Family law partner, Justine Flack discusses how family businesses may be valued in the wake of coronavirus and why it may be necessary to take a broader view in terms of the short, medium and long term impact on valuations.
We are all starting to see an easing of restrictions and the focus is now on economic recovery with the green light being given for more businesses to become operative. This is positive for employees and employers alike although for many there is cautious optimism and others are still unable to commence work just yet. With life still far from what we would regard as normal, how does the situation affect the divorce settlement where there is a private company or a family business?
Pre coronavirus the existence of a business could present challenges to structuring a fair settlement. Firstly there was the issue of the value of the business or a party's shareholding. Secondly was the consideration of the liquidity of the asset. Finally it was the matter of risk; shares in a business are not considered 'copper bottomed' like land or bank accounts.
Valuation is often described as an art not a science. There are various methods for valuing a business and an expert accountant will apply the most appropriate method to the business in question. Often it will involve looking at profits for the last three years. Will it now be viable to base value on that? Will historic performance be a reasonable guide for the future?
We have experienced recession in the past, most recently 2008. The family courts were inclined to view that as part of an expected economic cycle. Can Covid-19, a global pandemic which has caused complete shutdown to many aspects of life and particularly to certain businesses, be viewed in the same way?
Accountants are very clear that the impact on businesses and how they will be viewed in a valuation exercise will be sector specific. Some businesses have fared well in this crisis - food production and delivery, others have managed to keep trading - professional services, some have stopped trading - pubs, restaurants and hotels. Recovery will depend on how soon normality is restored, how the business may adapt and how readily the supply chain adjusts and mobilises.
One accountant was clear, that any valuation has to be meaningful. That has to be right. Historic information will still be relevant; how well run was the business, does it have a good trading record, did it operate with cash reserves. There may be more focus on an asset based valuation for some businesses rather than trading.

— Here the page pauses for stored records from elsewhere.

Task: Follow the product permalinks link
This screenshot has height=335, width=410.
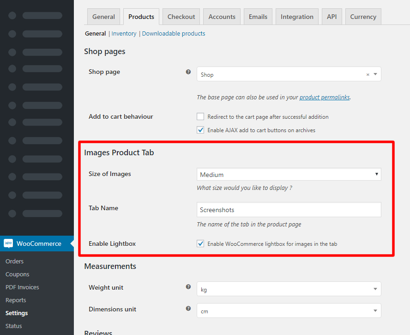Action: (x=325, y=97)
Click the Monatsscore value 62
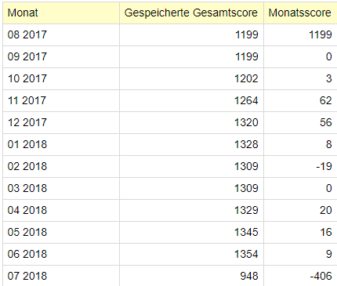Screen dimensions: 337x286 tap(326, 100)
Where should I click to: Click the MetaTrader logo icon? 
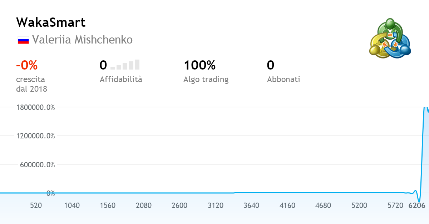390,39
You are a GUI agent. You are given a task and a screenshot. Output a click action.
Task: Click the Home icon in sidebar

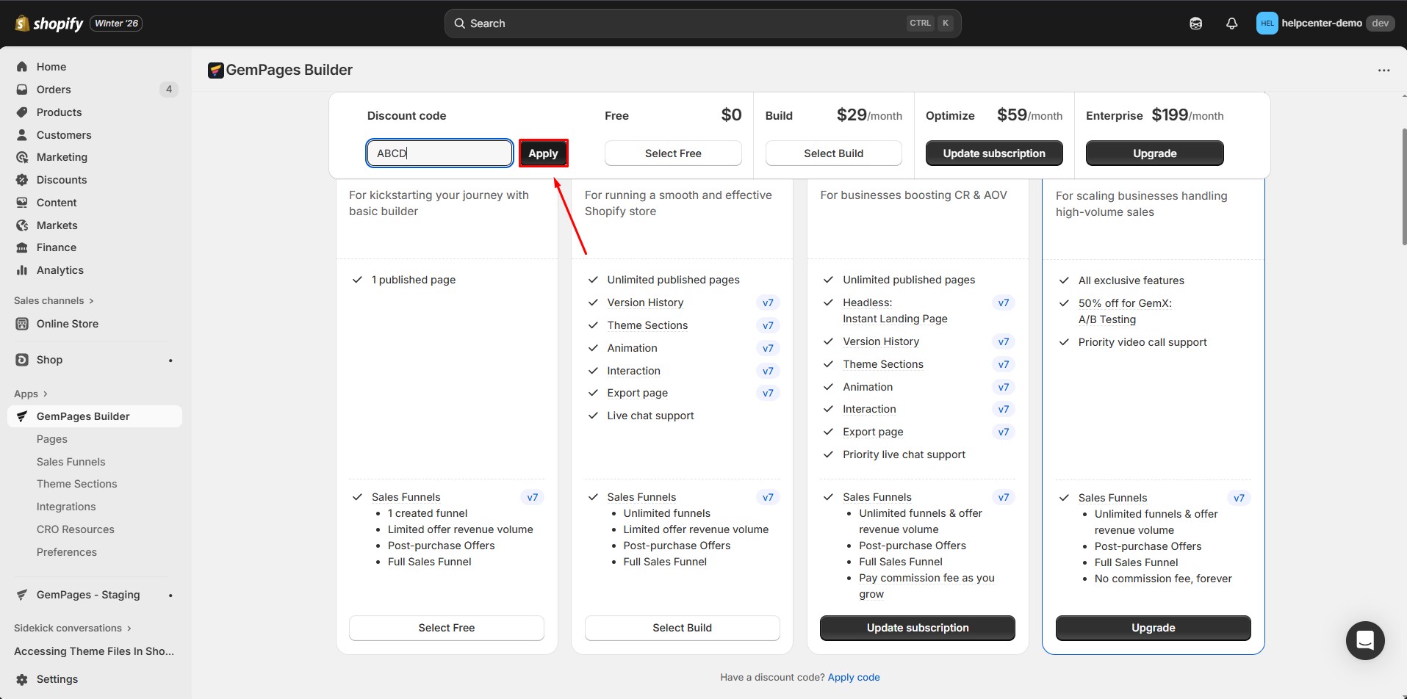22,67
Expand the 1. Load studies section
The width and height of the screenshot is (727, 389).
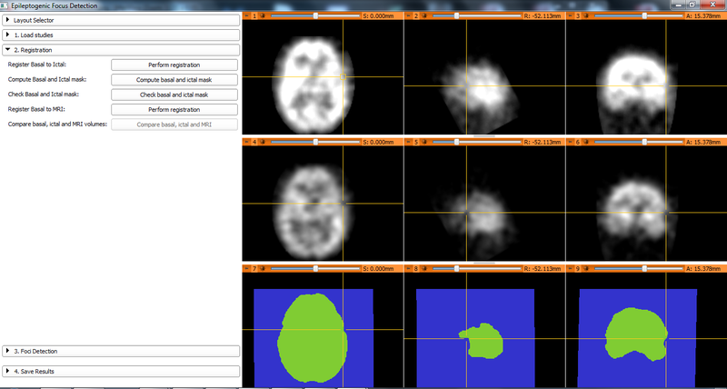(121, 35)
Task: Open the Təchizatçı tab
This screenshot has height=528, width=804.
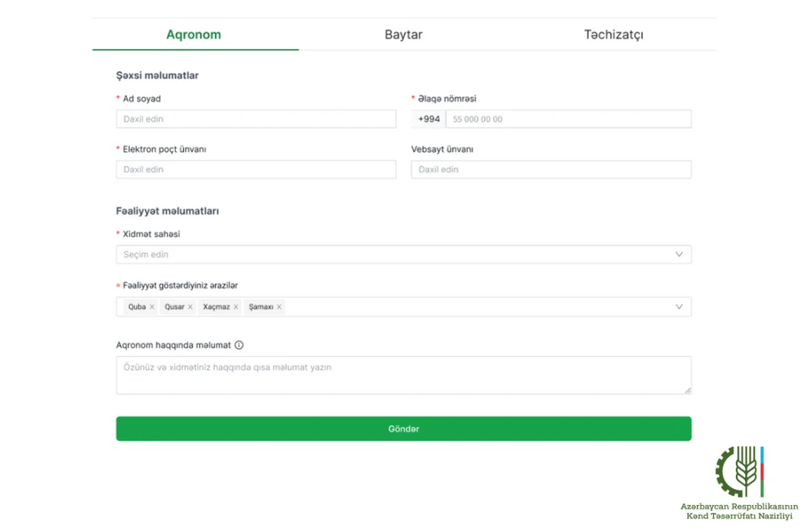Action: click(614, 34)
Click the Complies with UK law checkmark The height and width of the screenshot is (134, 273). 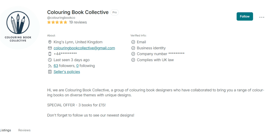point(133,60)
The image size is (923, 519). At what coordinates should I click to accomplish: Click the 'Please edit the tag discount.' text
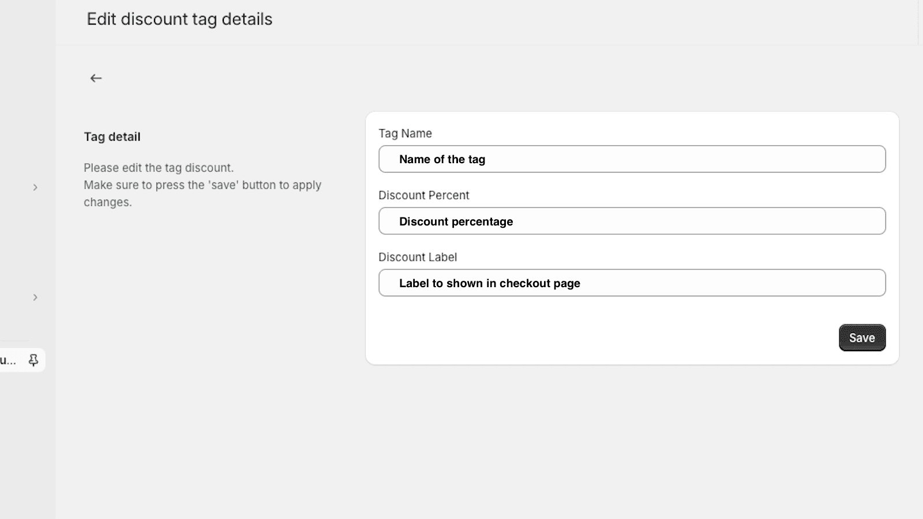pyautogui.click(x=159, y=168)
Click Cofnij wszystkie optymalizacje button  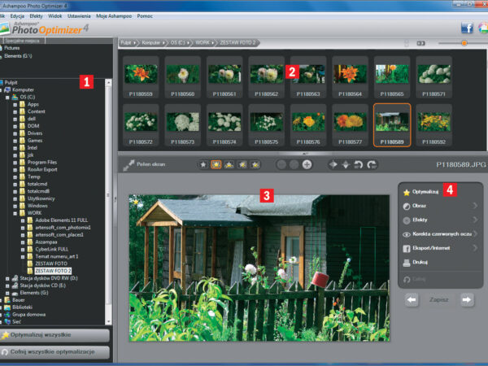(54, 351)
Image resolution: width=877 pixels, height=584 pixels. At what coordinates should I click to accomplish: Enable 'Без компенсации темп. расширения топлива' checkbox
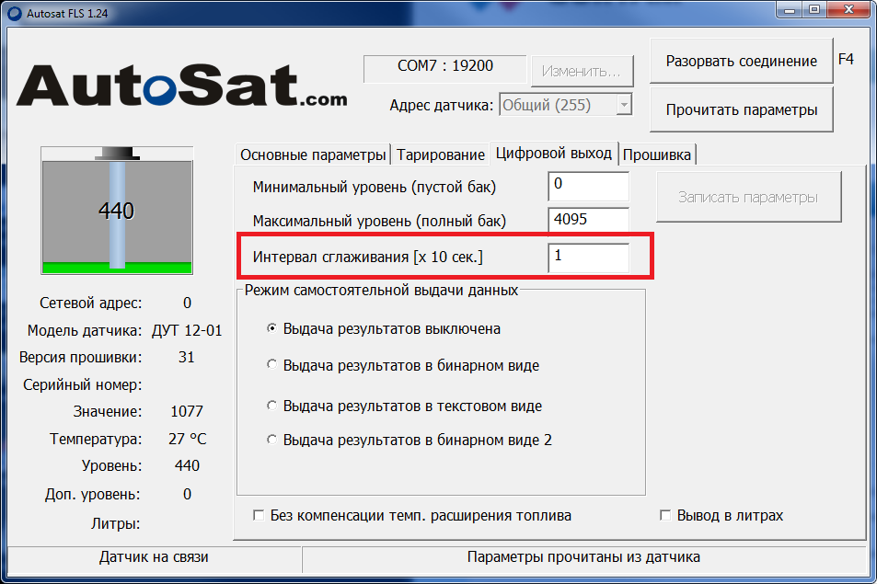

Confidence in the business may be a factor; how did it respond to the crisis to protect itself, has it been granted a loan to assist it to trade through this.

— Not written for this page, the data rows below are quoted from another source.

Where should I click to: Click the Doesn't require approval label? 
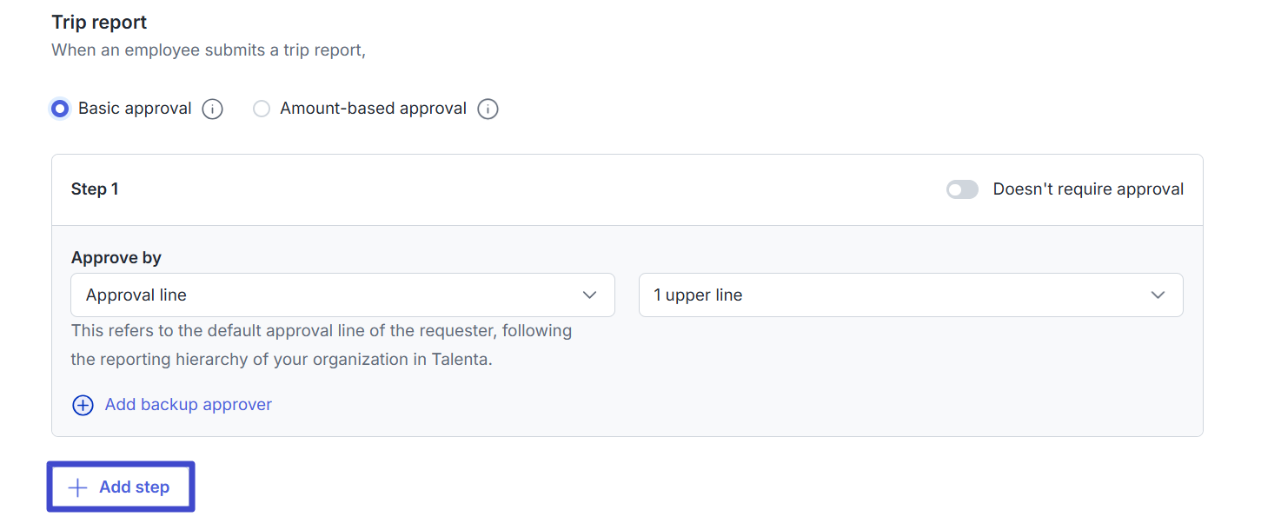[1088, 189]
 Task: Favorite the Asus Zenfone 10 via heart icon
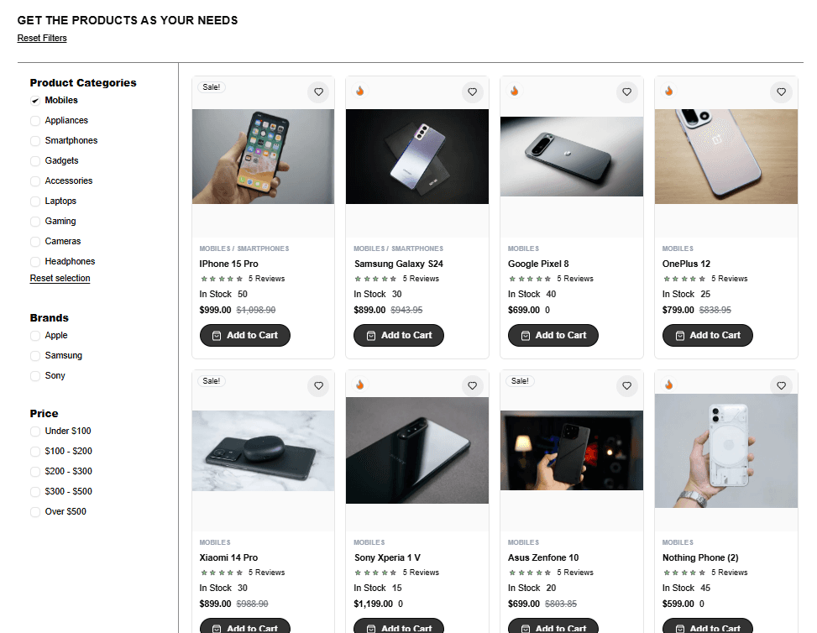pyautogui.click(x=627, y=386)

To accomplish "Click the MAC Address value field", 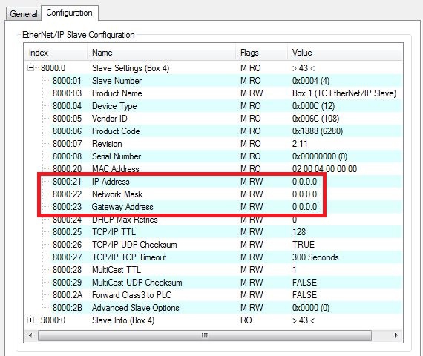I will (x=324, y=169).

A broader view may need to be taken; the short-term situation may look terrible, medium term could suggest stability with recovery being seen in the long term. The valuation provides a tool for realistic discussions about settlement. That may involve some creative solutions to ensure that the risk is spread fairly. There may be more thought to shares being granted to one party (or retained by them) where otherwise they would have no interest in the business after the divorce. A structured buy out may be put in place dependent on certain conditions being met which make it viable. Maintenance may have to be accepted rather than capitalisation at this point. A clean break may simply not be fair or achievable if there is pressure on resources.
We don't deal with assets in isolation and the business has to be viewed as one of all of the assets. Where it makes up a small element of the asset pot the impact of a change in its value may be less relevant. In other cases it will be a significant factor. There may also be merit in taking time to assess matters; wait and see how things progress now that we are starting on the road to recovery. With delays to court proceedings there may be no choice with this. We can't assume a business will either fail or survive because we haven't had to deal with a situation like this before.
What is important is that expert advice is sought. This should always have been the approach but it is more important now than ever. A realistic view has to be taken; one accountant suggested that there is a risk of being too pessimistic. An accountant can guide on value which might include reviewing a valuation obtained late in 2019 or early in 2020. The solicitor needs to think creatively as to how fairness might be achieved. Together they should be able to work on a practical solution.